First, We Had it… But We Lost It
Throughout the history of home building in the U.S. there are many examples of building homes in factories. But, because the onsite method of building has had such a long time to grow and establish itself, it has become the ingrained way to build. The entire support industry; tooling, materials, and now software supports building onsite. However, we can’t continue to do it that way. As an industry, we know building onsite isn’t sustainable going forward. Today, large production home builders to small custom home builders are researching off-site construction.
There are several building systems that exist today. These include concrete panels, open panel wood construction, closed panel construction, and modular construction. Each of these building methods offers some way to take advantage of concentrating construction of components or modules for many homes in one location off-site and then transporting the factory built components to the home site for final installation/assembly.
Modular bungalows were available in the early 19th century. Henry Manning, a London carpenter, produced the Portable Cottage in 1837 for export to Australia. The California Gold Rush of 1848 saw imports of prefabricated houses from Britain, Sweden and China arrive to house the 49ers. When there was a need for homes but labor wasn’t available or locations were remote, modular construction has stepped in. Off-site modular construction has been available and used for almost 200 years. But, when labor becomes plentiful and resources are cheap, the industry does what is easy for it. It builds homes onsite.
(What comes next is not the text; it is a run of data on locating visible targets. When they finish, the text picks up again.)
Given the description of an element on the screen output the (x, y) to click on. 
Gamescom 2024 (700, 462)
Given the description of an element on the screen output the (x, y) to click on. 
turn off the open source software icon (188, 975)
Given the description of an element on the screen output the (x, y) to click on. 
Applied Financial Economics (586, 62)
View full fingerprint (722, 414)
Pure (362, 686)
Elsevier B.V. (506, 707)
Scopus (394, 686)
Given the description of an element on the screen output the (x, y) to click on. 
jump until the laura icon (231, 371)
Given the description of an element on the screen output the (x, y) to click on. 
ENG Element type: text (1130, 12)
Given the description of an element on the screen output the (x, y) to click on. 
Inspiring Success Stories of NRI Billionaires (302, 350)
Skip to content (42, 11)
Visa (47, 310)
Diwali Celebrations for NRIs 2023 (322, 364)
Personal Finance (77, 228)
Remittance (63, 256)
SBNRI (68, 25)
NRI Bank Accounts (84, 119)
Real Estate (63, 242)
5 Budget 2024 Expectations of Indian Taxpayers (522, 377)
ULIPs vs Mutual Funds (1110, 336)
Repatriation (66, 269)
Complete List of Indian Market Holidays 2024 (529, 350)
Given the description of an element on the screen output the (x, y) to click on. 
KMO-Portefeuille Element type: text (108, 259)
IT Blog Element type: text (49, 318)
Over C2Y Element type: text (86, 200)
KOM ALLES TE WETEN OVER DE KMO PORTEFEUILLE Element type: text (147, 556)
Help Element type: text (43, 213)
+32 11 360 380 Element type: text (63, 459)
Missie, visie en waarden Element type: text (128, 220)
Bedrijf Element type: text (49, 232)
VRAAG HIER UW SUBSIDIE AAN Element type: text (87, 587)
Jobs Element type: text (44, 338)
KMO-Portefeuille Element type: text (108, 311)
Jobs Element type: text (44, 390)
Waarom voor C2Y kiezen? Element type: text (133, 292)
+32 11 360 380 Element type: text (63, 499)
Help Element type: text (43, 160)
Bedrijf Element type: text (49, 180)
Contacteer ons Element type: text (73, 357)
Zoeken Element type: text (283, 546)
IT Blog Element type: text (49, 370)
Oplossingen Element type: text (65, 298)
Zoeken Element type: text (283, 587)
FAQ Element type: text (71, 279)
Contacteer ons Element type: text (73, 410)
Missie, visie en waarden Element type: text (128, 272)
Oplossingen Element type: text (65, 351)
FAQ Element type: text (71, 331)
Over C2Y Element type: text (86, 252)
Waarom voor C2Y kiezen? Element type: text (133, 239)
Second, Panelized Construction is a Step in the Evolutionary Path of Home Building
One of the off-site building systems is panelized construction. It has found favor with many production builders that are trying to dip their toes into off-site construction. This is probably because it is the off-site building method that changes their home building processes the least. Adopting a new way to build is hard. Many changes have to take place to adopt a better way to build. Just like with changes to improve your personal life, the pain of staying (old methods) has to become greater than the pain of moving to a better method or the change doesn’t occur.
The limitation of panels is that they only speed up one small part of the onsite construction process, the framing part. After that, everything else still has to be done onsite. All the trades and subcontractors are still being scheduled and still working in the weather. Materials are still being delivered to each and every remote home site. While building with panels is better, it is only incrementally better.
For the construction industry, panelized construction’s evolutionary path is to keep the panels in the factory and further assemble them into larger modules. In the factory, these panels can be placed on floor systems and have roofs/ceilings installed. Once that is done, all the trades can work under one roof to complete these modules to a much higher level of finish. Trained workers can install insulation, drywall, flooring, trim, cabinets, tile, etc. All this is done underroof and in a controlled factory environment. Instead of delivering 50 – 80 panels to a site for assembly (and that still requires full finishing) as few as 2 or 4 modules can be delivered that are substantially complete.
Third, the Construction Industry always does the right thing…but only after exhausting every other option
The construction industry is quickly coming to a crisis. It is one of the few modern industries in which productivity has remained flat (or even decreased slightly) over the last 50 years. Even with the invention of nail guns versus hammers and the proliferation of just about every battery operated tool imaginable, the industry just can’t seem to build better homes faster.
The great recession changed the labor market and there just aren’t enough workers entering the construction trade. Trade schools aren’t keeping up. To entice higher skilled workers, contractors have to pay more. When it costs more to build a home, those costs get passed on to home buyers. The cost of building a new home keeps going up making homes less affordable. The answer has been here for almost 200 years. The Advanced Modular Off-Site Solution (AMOSS) is the way forward for home building. It just makes sense!